**Work instruction**
Nothing in the entries should be altered. Write them out in full.

**Provided data**

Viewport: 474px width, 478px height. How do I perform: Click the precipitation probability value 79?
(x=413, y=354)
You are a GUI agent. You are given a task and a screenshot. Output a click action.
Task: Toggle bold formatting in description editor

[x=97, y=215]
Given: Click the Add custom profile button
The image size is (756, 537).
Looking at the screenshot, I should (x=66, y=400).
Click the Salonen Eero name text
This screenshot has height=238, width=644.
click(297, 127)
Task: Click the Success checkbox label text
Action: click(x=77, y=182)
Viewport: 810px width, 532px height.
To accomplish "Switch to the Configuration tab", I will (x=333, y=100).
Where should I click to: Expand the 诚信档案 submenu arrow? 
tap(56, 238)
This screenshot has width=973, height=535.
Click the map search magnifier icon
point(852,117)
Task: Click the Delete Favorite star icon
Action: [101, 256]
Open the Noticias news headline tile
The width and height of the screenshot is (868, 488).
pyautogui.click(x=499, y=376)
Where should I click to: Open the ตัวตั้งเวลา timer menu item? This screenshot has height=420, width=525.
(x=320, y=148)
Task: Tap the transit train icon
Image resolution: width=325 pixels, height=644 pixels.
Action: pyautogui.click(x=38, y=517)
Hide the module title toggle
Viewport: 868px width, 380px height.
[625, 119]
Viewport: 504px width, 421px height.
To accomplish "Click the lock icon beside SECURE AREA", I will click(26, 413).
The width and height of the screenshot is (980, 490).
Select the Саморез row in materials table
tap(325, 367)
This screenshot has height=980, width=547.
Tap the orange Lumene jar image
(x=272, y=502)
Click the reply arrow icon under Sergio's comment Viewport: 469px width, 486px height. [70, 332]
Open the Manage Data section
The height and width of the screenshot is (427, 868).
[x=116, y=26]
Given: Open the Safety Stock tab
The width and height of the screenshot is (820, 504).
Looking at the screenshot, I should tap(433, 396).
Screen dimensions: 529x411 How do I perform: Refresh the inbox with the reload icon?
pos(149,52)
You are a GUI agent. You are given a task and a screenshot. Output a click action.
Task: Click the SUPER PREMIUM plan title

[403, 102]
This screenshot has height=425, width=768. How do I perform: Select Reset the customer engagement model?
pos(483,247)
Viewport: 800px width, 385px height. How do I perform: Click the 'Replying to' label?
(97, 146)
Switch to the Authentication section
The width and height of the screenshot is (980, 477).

**Finished task**
Viewport: 474px width, 478px height. How do I perform: Click the precipitation probability value 79?
(x=413, y=354)
You are a GUI agent. You are given a task and a screenshot. Output a click action.
Task: Toggle bold formatting in description editor

[x=97, y=215]
Given: Click the Add custom profile button
The image size is (756, 537).
Looking at the screenshot, I should (x=66, y=400).
Click the Salonen Eero name text
This screenshot has height=238, width=644.
click(297, 127)
Task: Click the Success checkbox label text
Action: click(x=77, y=182)
Viewport: 810px width, 532px height.
To accomplish "Switch to the Configuration tab", I will (x=333, y=100).
Where should I click to: Expand the 诚信档案 submenu arrow? 
tap(56, 238)
This screenshot has width=973, height=535.
Click the map search magnifier icon
point(852,117)
Task: Click the Delete Favorite star icon
Action: [101, 256]
Open the Noticias news headline tile
The width and height of the screenshot is (868, 488).
pyautogui.click(x=499, y=376)
Where should I click to: Open the ตัวตั้งเวลา timer menu item? This screenshot has height=420, width=525.
(x=320, y=148)
Task: Tap the transit train icon
Image resolution: width=325 pixels, height=644 pixels.
Action: pyautogui.click(x=38, y=517)
Hide the module title toggle
Viewport: 868px width, 380px height.
[625, 119]
Viewport: 504px width, 421px height.
To accomplish "Click the lock icon beside SECURE AREA", I will click(26, 413).
The width and height of the screenshot is (980, 490).
Select the Саморез row in materials table
tap(325, 367)
This screenshot has height=980, width=547.
Tap the orange Lumene jar image
(x=272, y=502)
Click the reply arrow icon under Sergio's comment Viewport: 469px width, 486px height. [70, 332]
Open the Manage Data section
The height and width of the screenshot is (427, 868).
[x=116, y=26]
Given: Open the Safety Stock tab
The width and height of the screenshot is (820, 504).
Looking at the screenshot, I should tap(433, 396).
Screen dimensions: 529x411 How do I perform: Refresh the inbox with the reload icon?
pos(149,52)
You are a GUI agent. You are given a task and a screenshot. Output a click action.
Task: Click the SUPER PREMIUM plan title

[403, 102]
This screenshot has height=425, width=768. How do I perform: Select Reset the customer engagement model?
pos(483,247)
Viewport: 800px width, 385px height. How do I perform: Click the 'Replying to' label?
(97, 146)
Switch to the Authentication section
The width and height of the screenshot is (980, 477).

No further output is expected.